Partie en 2017 de Concarneau, à bord de la goélette polaire «Why», cette troisième expédition a en partie été consacrée à la création et à la mise à l’épreuve de cette «capsule» de 1,5 mètre de diamètre et 3,2 de long. Installée à 20 mètres de profondeur, à proximité d’un récif corallien de Moorea (Polynésie française), elle a permis d’accueillir jusqu’à trois personnes pendant 78 heures d’affilée, entre septembre et novembre 2019.

«L’idée part d’une forme de frustration de plongeur, qui est qu’on doit toujours remonter à la surface, mais ce faisant, on passe à côté de beaucoup de choses», note Ghislain Bardout, ancien assistant de l’explorateur français Jean-Louis Etienne, convaincu que l’enjeu de l’exploration sous-marine réside désormais dans la capacité de l’homme à rester longtemps en immersion.

En famille

«Les expéditions Under the pole visent au développement de la plongée et de la connaissance du milieu sous-marin, ainsi qu’à innover, des volets qui rappellent les expéditions du commandant Cousteau», note Myrina Boulais, coordinatrice scientifique du programme. «Je revois les images de Cousteau quand j’étais enfant, lorsque je découvre celles rapportées par Emmanuelle et Ghislain», sourit celle qui a rejoint l’aventure, en début d’année.

La goélette «Why», avec à son bord le couple Bardout, mais également ses deux jeunes enfants - Robin et Tom - ainsi que des scientifiques et des plongeurs, a parcouru pendant quatre ans les océans, de l’Arctique au Pacifique.

Du corail à -172 mètres

En avril 2019, en collaboration avec des chercheurs du Centre national de la recherche scientifique (CNRS) et du Criobe, le Centre de recherches insulaires et observatoire de l’environnement, ils sont parvenus à récolter, à 172 mètres de profondeur, dans une zone de noir quasi absolu, le corail photosynthétique, c’est-à-dire vivant grâce à la lumière, le plus profond jamais trouvé.

«Je revois les images du commandant Cousteau quand j’étais enfant lorsque je découvre celles rapportées par Emmanuelle et Ghislain.»

Myrina Boulais, coordinatrice scientifique du programme

«On s’intéresse à des zones très peu étudiées, grâce à notre expertise dans les plongées polaires et en eaux profondes», explique Ghislain Bardout. Lors de la deuxième expédition, menée en 2014 et 2015, l’équipe d’Under the pole avait réalisé deux premières mondiales, avec une plongée à 112m en région polaire et une autre à 111m sous la banquise.

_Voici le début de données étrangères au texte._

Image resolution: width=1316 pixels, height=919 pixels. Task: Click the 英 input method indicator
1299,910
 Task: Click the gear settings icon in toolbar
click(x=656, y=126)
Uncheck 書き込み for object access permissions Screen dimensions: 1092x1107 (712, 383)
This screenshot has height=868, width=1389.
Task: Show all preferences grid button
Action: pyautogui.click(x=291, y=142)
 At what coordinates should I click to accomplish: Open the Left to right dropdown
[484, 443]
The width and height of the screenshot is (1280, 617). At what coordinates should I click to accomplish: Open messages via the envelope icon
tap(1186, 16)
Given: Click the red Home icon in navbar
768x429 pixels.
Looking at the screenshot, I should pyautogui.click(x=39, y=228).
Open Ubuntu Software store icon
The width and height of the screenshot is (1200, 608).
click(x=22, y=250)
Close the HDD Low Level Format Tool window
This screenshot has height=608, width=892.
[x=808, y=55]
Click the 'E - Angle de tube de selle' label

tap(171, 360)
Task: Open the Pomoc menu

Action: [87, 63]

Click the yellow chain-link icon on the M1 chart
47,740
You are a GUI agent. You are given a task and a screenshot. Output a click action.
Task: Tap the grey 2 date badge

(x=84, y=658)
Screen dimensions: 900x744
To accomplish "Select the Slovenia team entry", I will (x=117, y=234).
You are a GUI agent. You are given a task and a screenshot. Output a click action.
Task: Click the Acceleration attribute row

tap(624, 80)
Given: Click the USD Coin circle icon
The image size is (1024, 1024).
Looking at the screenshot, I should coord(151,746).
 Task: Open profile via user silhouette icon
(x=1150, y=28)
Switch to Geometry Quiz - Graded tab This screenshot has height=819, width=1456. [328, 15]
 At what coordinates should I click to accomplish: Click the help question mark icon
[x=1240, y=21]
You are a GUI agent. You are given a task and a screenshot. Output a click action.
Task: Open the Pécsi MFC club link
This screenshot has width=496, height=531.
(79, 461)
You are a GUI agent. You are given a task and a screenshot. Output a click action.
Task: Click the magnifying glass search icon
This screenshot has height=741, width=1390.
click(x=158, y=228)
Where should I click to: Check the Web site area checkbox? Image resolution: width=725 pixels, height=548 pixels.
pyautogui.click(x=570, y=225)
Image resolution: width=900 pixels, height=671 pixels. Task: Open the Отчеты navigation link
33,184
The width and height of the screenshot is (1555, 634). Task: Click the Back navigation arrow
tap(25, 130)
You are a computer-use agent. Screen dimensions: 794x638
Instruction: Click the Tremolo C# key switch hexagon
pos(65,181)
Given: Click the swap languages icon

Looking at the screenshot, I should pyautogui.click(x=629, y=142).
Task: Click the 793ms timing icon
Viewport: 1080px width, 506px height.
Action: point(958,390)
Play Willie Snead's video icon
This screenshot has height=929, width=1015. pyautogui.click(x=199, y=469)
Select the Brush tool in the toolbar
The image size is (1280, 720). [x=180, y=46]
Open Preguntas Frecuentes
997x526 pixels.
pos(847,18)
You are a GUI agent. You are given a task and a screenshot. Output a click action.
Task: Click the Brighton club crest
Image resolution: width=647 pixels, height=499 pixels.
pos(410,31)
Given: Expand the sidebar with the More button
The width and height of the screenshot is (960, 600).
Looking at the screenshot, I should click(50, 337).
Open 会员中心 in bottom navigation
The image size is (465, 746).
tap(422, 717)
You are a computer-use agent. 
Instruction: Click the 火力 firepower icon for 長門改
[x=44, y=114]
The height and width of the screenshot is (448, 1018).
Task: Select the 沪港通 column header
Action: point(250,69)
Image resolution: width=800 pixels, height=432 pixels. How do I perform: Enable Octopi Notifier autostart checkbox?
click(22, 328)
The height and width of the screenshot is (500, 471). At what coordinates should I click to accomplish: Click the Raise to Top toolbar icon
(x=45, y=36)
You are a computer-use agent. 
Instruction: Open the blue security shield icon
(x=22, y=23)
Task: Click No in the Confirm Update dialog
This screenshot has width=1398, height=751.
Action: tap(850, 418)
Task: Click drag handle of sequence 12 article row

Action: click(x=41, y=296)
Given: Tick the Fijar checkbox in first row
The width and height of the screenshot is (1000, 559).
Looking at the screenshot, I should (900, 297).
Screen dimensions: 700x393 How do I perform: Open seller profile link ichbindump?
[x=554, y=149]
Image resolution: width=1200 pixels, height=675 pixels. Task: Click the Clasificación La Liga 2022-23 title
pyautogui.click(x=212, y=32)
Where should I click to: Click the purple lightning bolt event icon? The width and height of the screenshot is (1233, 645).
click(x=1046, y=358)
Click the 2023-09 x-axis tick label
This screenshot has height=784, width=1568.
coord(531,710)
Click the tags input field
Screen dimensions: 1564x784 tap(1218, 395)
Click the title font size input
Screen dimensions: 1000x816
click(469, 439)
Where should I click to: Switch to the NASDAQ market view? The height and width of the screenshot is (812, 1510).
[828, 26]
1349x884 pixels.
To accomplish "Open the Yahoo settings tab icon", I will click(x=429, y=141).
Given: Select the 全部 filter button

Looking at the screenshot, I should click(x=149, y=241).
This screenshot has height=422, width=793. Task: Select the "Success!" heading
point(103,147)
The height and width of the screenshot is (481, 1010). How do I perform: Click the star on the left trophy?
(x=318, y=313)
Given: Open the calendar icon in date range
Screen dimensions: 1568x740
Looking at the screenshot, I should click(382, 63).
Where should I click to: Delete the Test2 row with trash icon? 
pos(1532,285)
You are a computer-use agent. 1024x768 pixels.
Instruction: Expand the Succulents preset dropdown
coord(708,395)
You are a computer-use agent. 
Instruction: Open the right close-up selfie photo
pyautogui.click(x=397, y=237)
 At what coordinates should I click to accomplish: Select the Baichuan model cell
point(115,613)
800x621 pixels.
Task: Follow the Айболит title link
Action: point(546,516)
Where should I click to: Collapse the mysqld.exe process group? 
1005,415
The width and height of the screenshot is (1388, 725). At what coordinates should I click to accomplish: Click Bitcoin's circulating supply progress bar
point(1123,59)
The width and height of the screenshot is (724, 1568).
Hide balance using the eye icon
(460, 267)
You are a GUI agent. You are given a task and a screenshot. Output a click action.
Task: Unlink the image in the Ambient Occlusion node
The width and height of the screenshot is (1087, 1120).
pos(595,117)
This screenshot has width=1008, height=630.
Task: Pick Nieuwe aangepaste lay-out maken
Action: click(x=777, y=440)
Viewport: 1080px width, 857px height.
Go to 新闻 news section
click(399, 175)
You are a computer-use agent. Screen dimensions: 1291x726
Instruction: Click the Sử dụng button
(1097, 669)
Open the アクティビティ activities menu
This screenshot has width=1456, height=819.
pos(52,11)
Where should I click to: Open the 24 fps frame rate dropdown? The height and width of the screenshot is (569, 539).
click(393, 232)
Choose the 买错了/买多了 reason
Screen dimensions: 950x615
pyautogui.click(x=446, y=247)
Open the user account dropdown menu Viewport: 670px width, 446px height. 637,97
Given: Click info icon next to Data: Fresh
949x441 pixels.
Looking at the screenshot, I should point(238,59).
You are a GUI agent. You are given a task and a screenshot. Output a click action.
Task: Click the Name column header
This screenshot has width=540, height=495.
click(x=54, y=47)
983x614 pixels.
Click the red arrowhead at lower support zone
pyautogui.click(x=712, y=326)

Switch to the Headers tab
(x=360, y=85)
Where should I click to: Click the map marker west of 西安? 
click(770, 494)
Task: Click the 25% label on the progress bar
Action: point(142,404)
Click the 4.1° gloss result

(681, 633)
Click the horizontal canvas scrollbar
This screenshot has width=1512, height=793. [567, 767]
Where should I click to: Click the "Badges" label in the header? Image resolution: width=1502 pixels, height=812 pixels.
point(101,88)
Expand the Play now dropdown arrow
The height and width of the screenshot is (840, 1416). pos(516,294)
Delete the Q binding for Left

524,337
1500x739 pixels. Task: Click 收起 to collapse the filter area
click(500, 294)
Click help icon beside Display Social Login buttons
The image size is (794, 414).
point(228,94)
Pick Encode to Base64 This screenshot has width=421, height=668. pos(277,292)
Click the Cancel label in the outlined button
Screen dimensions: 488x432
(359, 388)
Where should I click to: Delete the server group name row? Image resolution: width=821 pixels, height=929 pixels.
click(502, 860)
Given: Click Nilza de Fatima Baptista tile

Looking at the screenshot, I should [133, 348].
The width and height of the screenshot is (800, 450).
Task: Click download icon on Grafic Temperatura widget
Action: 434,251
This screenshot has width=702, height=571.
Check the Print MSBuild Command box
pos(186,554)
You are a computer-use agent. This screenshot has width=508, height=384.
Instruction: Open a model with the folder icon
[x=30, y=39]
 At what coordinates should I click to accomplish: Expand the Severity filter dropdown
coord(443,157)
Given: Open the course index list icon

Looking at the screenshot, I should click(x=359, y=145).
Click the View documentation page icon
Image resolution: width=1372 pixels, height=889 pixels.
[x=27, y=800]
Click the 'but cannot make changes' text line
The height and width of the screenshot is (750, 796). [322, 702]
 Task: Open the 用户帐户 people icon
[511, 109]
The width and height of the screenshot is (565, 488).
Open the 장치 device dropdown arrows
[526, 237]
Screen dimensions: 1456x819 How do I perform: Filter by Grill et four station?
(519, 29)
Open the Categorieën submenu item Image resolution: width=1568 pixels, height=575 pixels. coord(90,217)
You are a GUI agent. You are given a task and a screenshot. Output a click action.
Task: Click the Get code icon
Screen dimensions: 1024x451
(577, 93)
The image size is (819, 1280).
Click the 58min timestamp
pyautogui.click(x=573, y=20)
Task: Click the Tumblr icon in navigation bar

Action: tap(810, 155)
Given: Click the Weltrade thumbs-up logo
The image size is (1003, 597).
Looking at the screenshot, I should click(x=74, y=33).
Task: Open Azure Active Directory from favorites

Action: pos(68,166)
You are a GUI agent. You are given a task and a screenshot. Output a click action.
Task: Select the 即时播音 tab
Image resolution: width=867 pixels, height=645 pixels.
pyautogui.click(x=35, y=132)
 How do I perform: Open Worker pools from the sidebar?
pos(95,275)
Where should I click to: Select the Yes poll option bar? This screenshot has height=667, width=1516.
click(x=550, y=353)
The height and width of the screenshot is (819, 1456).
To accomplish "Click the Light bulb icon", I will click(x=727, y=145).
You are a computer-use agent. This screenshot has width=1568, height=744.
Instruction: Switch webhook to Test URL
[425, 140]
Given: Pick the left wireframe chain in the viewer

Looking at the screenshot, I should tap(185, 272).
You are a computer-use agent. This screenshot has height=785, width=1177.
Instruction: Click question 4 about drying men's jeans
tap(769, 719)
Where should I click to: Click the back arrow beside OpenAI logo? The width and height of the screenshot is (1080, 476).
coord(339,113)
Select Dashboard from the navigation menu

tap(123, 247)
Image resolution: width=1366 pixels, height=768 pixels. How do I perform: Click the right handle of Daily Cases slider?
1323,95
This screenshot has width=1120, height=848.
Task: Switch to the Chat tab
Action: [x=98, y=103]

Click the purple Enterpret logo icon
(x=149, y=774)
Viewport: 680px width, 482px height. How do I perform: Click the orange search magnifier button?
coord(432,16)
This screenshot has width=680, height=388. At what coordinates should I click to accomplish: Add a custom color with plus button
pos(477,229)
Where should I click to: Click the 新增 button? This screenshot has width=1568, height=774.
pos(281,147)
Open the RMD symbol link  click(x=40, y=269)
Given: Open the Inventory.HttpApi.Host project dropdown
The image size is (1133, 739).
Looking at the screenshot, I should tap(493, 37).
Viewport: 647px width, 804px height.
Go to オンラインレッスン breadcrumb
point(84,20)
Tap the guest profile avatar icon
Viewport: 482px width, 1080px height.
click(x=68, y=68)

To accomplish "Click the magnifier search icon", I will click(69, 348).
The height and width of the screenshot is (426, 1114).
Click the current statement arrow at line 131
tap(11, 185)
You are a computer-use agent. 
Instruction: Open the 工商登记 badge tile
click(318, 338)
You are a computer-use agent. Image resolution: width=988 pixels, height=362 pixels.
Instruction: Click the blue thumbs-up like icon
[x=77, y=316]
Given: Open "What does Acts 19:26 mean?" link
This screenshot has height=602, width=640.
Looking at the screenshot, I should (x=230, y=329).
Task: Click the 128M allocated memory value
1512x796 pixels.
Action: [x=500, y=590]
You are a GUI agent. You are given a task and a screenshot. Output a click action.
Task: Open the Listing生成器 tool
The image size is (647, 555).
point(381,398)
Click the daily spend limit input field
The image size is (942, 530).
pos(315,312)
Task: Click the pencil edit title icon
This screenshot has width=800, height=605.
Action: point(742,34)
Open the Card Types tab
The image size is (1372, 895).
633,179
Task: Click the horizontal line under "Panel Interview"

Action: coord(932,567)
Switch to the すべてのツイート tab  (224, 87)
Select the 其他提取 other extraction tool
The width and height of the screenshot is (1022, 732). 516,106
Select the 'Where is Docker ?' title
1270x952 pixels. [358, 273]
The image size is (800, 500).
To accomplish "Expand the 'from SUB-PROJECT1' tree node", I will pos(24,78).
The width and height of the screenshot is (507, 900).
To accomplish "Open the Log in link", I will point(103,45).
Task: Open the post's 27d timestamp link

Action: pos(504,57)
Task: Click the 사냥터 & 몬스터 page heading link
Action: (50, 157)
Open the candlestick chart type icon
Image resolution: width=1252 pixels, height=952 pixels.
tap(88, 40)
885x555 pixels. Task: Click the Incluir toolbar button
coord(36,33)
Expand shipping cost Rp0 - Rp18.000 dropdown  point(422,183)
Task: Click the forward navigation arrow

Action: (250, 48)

Les plongées scientifiques s’aventurent rarement au-delà de 40 mètres de profondeur, du fait des contraintes techniques et humaines que cela impose.

«Ça a été une chance unique de pouvoir collaborer au sein de cette expédition, pour aller explorer les récifs coralliens dans une zone qu’on n’a pas l’habitude d’explorer», avance Laetitia Hédouin, chargée de recherche au CNRS, qui participera également au prochain programme d’Under the pole, baptisé «Deeplife» et qui s’inscrit dans le cadre de la décennie des Nations unies pour les sciences océaniques, au service du développement durable (2021-2030).